### TEXT BLOCK
The programs use their own compact format for ChIP-Seq data representation called SGA (Simplified Genome Annotation).
SGA is a single-line-oriented and tab-delimited format with the following five obligatory fields:
1. Sequence name (Char String),
2. Feature (Char String),
3. Sequence Position (Integer),
4. Strand (+/- or 0),
5. Read Counts (Integer).
Any number of additional fields may be added containing application-specific information.
SGA files represent genome-wide read count distributions for one ore more features.
The 'feature' field (identified by field 2) is used to identify the molecular species targeted by antibody of a ChIP-seq experiment.
Sequences are identified by NCBI/RefSeq chromosome ids, which are assembly specific in order to prevent mixing of different assemblies.
The 'read counts' field represents the number of sequence reads that have been mapped to a specific position in the genome.
Input features may be ChIP-Seq sequence read positions, peaks identified by ChIP-peak, or any type of genome annotation that can be mapped to a single base on a chromosome.
An example of SGA-formatted file is shown here below:
NC_000001.9 H3K4me3 4794 + 1
NC_000001.9 H3K4me3 6090 + 1
NC_000001.9 H3K4me3 6099 + 1
NC_000001.9 H3K4me3 6655 + 1
NC_000001.9 H3K4me3 18453 - 1
NC_000001.9 H3K4me3 19285 + 1
NC_000001.9 H3K4me3 44529 + 1
NC_000001.9 H3K4me3 46333 + 1
NC_000001.9 H3K4me3 46349 - 1
NC_000001.9 H3K4me3 52929 + 1
NC_000001.9 H3K4me3 59412 + 1
...

### RECORDED INFORMATION
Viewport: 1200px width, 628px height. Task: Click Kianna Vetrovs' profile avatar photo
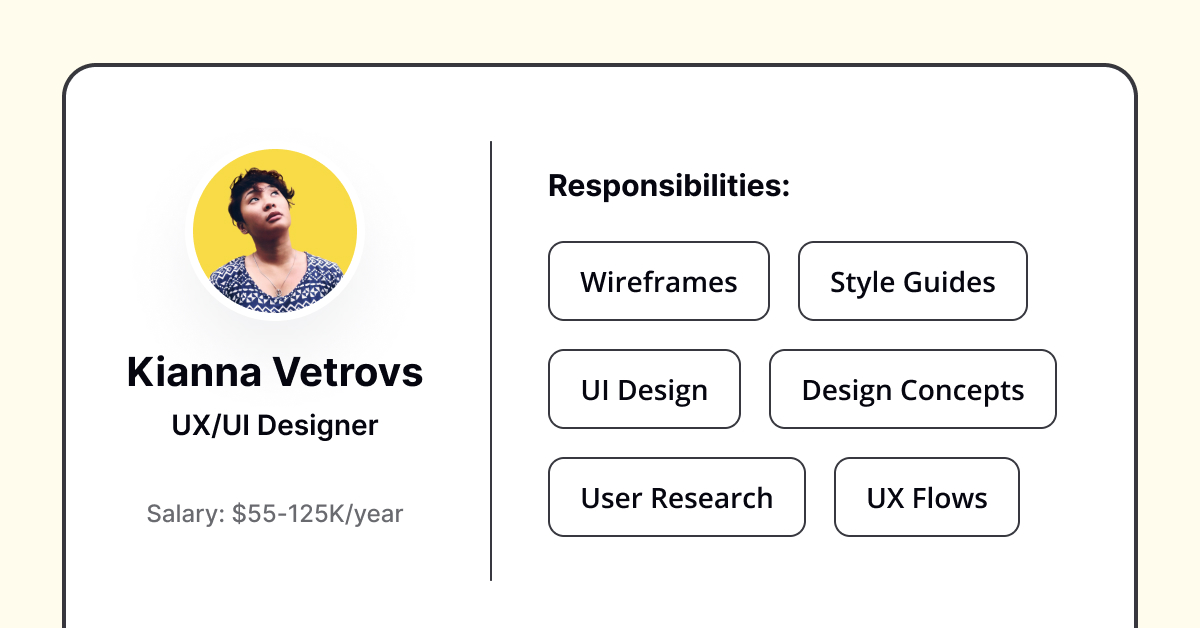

### TASK LIST
A: In the SGA format description, why are sequences identified by assembly-specific NCBI/RefSeq chromosome ids? Answer in one to three sentences.
B: Update the SGA format description starting at "SGA is a single-line-oriented" and ending at "Read Counts (Integer).", with "obligatory" replaced by "mandatory".
C: Answer these questions from the SGA format description:
(i) How many obligatory fields does an SGA line have?
(ii) What values can the Strand field take?
(iii) What does the 'read counts' field represent?

### RESPONSES BY TASK
A: The ids are assembly-specific so that different assemblies cannot be mixed.

B:
SGA is a single-line-oriented and tab-delimited format with the following five mandatory fields:
1. Sequence name (Char String),
2. Feature (Char String),
3. Sequence Position (Integer),
4. Strand (+/- or 0),
5. Read Counts (Integer).

C:
(i) Five.
(ii) +/- or 0.
(iii) The number of sequence reads that have been mapped to a specific position in the genome.